> AUSGANGSTEXT:
- - -
Das frankophone Quebec macht gerne alles anders als der Rest Kanadas. Daran haben sich die Bewohner des Landes längst gewöhnt. Kuriose Internet-Regeln sind nun das neueste Kapitel in der langen Geschichte der Provinz-Alleingänge. Die Anbieter von Audio- und Videoinhalten wie Fernseh- und Radio-Sender werden zentral aus der Bundeshauptstadt Ottawa reguliert. Die Gesetzgebung zu Printmedien, und damit auch für Online-Texte, fällt allerdings in die Hände der einzelnen Provinzen. Und von diesem Recht macht die Separatisten-Provinz Gebrauch.

Quebec hinkt bei der Zahl der Bürger mit Internet-Anschluss dem kanadischen Durchschnitt hinterher; in der Provinz sind nur 16 Prozent der Bewohner online, landesweit sind es aber 23 Prozent. Daran ist angeblich der Überfluss an englischsprachigem Material schuld, sagen regionale Sprachhüter. Die staatlichen Aufpasser verlangen zweisprachige Websites von Quebecs Betrieben, und drohen notfalls mit Geldstrafen. Grosse Firmen haben sich darauf eingerichtet, mit viel Aufwand sämtliche Publikationen, von Broschüren bis zur Website, sowohl auf Englisch als auch auf Französisch anzubieten. Aber für Kleinbetriebe sind die Übersetzungskosten zu hoch. Und im Fall von Michel Soucy wäre es nach Meinung des Website-Betreibers sogar völlig absurd, online auch auf Französisch präsent zu sein.
- - -
> GEGEBENE ZEILEN:

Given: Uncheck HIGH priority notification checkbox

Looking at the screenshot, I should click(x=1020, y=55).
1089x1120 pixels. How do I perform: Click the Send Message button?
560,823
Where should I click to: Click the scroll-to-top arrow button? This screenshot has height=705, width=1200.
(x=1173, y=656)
- - -
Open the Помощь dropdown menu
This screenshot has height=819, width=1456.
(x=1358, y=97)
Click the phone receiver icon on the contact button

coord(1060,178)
- - -
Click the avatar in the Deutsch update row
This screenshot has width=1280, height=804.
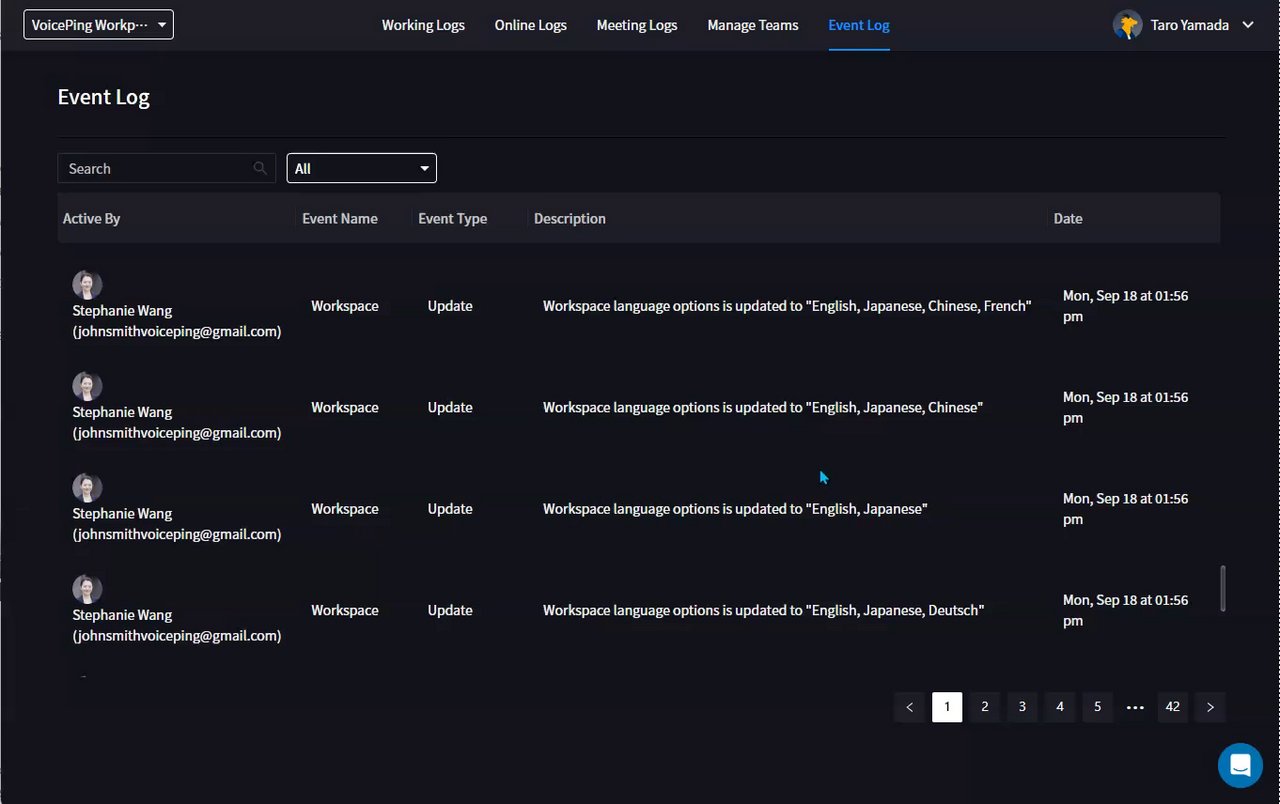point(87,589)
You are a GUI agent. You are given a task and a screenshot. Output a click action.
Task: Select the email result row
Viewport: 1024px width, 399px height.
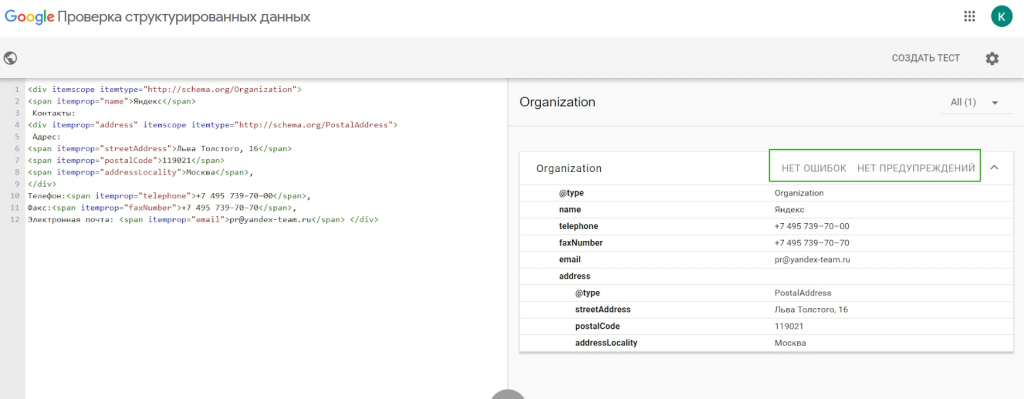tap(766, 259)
- - -
> AUFGABE: Entnimm dem Text über Quebecs Internet-Regeln wortgetreu die Stelle von „Das frankophone Quebec“ bis „die Separatisten-Provinz Gebrauch.“.

> VOLLSTÄNDIGE LÖSUNG:
Das frankophone Quebec macht gerne alles anders als der Rest Kanadas. Daran haben sich die Bewohner des Landes längst gewöhnt. Kuriose Internet-Regeln sind nun das neueste Kapitel in der langen Geschichte der Provinz-Alleingänge. Die Anbieter von Audio- und Videoinhalten wie Fernseh- und Radio-Sender werden zentral aus der Bundeshauptstadt Ottawa reguliert. Die Gesetzgebung zu Printmedien, und damit auch für Online-Texte, fällt allerdings in die Hände der einzelnen Provinzen. Und von diesem Recht macht die Separatisten-Provinz Gebrauch.